Jewish and a lesbian, Stein was admired, exalted, and then reviled for being a relentless Vichy "propagandist" and for befriending gay, fascist, anti-Semite Bernard Fay. There's no way around it, the woman was a walking paradox. Both naive and arrogant, Stein was a character larger than life, and as such, seems like an ideal subject for an opera. Having seen Met Opera superstar mezzo Stephanie Blythe many times on the stage, the decision to cast her as Stein seems like the logical choice. Devouring every moment of 27 with that magnificent voice and commanding presence, Blythe's nuanced performance utilizes the full extent of her versatile instrument that shines through on the recording. When she sings: "The flowers. Before the flowers a friendship faded friendship faded" during her final aria "I've Been Called Many Things," one would have to be stone-hearted to be unmoved.

The grounded vulnerability of soprano Elizabeth Futral's performance as Alice is a remarkable thing, the perfect foil for Blythe's ferocious presence. Beautifully sung from the knitting prologue onward, her rich voice blossoms at the top and sounds spectacular juxtaposed with Blythe's brassy timbre in the duets. Tenor Theo Lebow, baritone Tobias Greenhalgh, and bass-baritone Daniel Brevik -- three terrific singers from the OTSL's Gerdine Young Artist Program -- perform the remaining roles as artists (Picasso, Matisse, Man Ray), writers (Hemingway, Fitzgerald), Gertrude's brother Leo, and in an amusing bit, the trio play wives and mistresses in drag.

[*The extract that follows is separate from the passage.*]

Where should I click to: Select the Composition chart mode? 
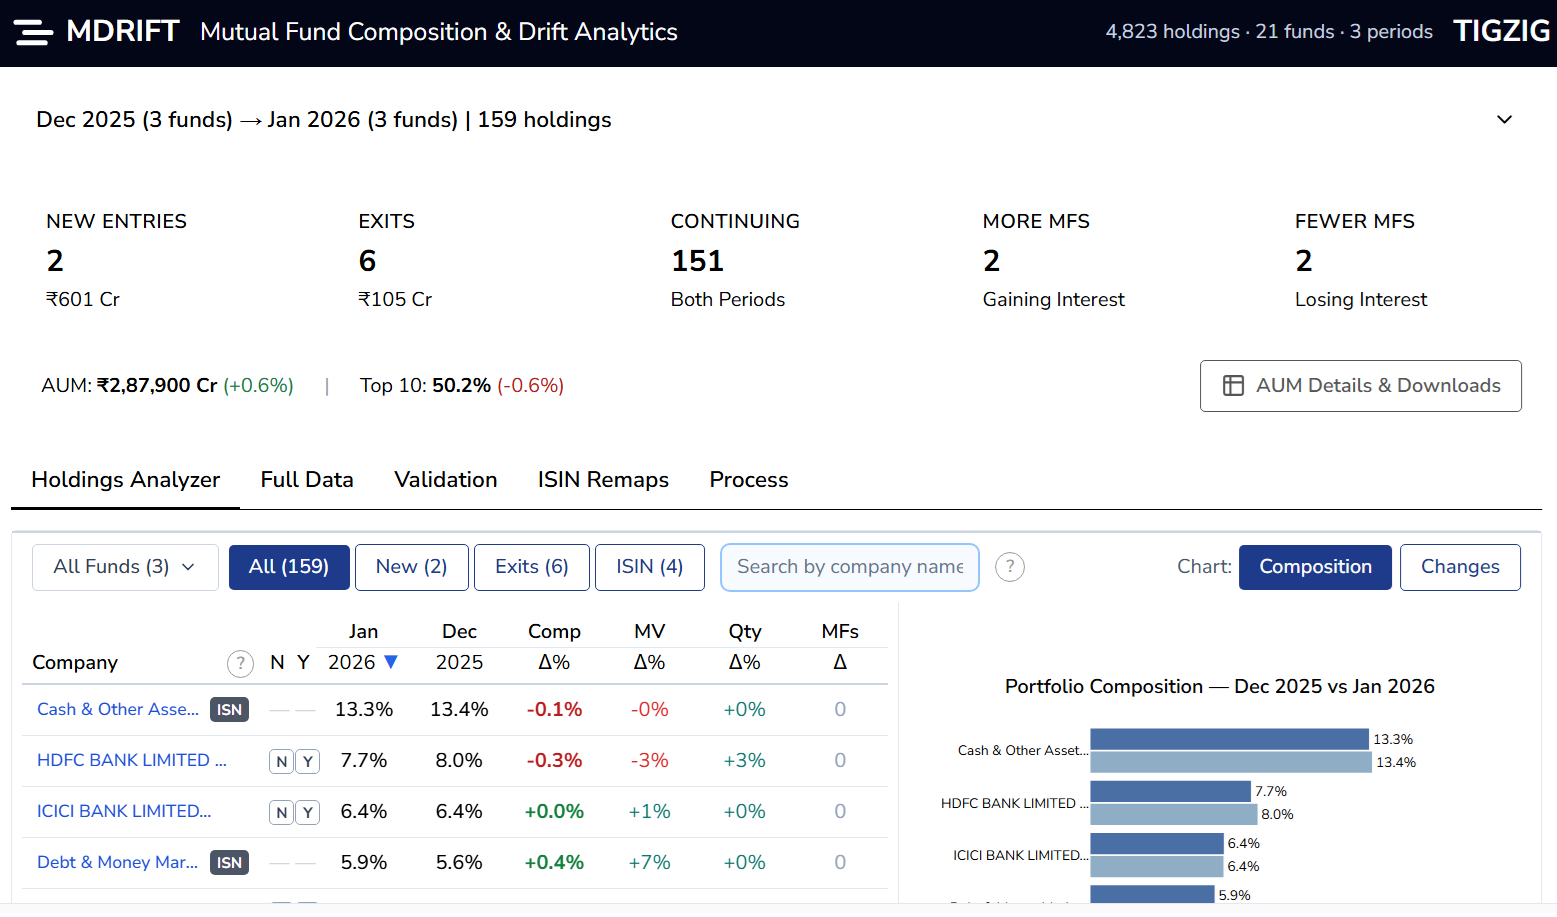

Stein's idiosyncratic writing style was about the playfulness of language, and in modern American opera it is occasionally difficult to understand vocalists singing in their own native language, so the crisp English diction delivered here by the entire cast highlights the brilliance of Vavrek's witty libretto. Following the immense grandeur of Gordon's The Grapes of Wrath, the more spare 27 seems almost chamber opera-esque in scope. Yet there is nothing diminutive about the attention to detail and rich characterization found here. Stein wrote, "A rose is a rose is a rose," and this rose is in full bloom.